DIRECTIVE: Reproduce the entries below, changing every "GUI agent" to "interface agent" and leaving all other text as it stands.

SUPPLIED INFORMATION:
▬▬▬▬▬▬

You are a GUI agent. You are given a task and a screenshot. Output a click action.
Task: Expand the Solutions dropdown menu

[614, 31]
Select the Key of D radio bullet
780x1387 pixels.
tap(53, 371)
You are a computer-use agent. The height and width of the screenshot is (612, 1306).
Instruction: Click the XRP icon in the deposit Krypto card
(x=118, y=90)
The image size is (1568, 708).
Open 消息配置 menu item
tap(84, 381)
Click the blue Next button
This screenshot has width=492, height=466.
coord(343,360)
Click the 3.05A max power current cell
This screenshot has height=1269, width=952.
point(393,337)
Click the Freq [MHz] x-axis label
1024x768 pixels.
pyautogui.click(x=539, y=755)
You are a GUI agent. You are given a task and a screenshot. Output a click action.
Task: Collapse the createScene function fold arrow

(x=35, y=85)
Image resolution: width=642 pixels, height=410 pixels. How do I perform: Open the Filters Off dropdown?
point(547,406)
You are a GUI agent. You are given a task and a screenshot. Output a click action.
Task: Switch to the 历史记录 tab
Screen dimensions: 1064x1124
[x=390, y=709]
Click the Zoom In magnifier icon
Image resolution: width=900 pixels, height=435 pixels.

▬▬▬▬▬▬

PROBLEM SOLUTION:
You are a interface agent. You are given a task and a screenshot. Output a click action.
Task: Expand the Solutions dropdown menu

[614, 31]
Select the Key of D radio bullet
780x1387 pixels.
tap(53, 371)
You are a computer-use agent. The height and width of the screenshot is (612, 1306).
Instruction: Click the XRP icon in the deposit Krypto card
(x=118, y=90)
The image size is (1568, 708).
Open 消息配置 menu item
tap(84, 381)
Click the blue Next button
This screenshot has width=492, height=466.
coord(343,360)
Click the 3.05A max power current cell
This screenshot has height=1269, width=952.
point(393,337)
Click the Freq [MHz] x-axis label
1024x768 pixels.
pyautogui.click(x=539, y=755)
You are a interface agent. You are given a task and a screenshot. Output a click action.
Task: Collapse the createScene function fold arrow

(x=35, y=85)
Image resolution: width=642 pixels, height=410 pixels. How do I perform: Open the Filters Off dropdown?
point(547,406)
You are a interface agent. You are given a task and a screenshot. Output a click action.
Task: Switch to the 历史记录 tab
Screen dimensions: 1064x1124
[x=390, y=709]
Click the Zoom In magnifier icon
Image resolution: width=900 pixels, height=435 pixels.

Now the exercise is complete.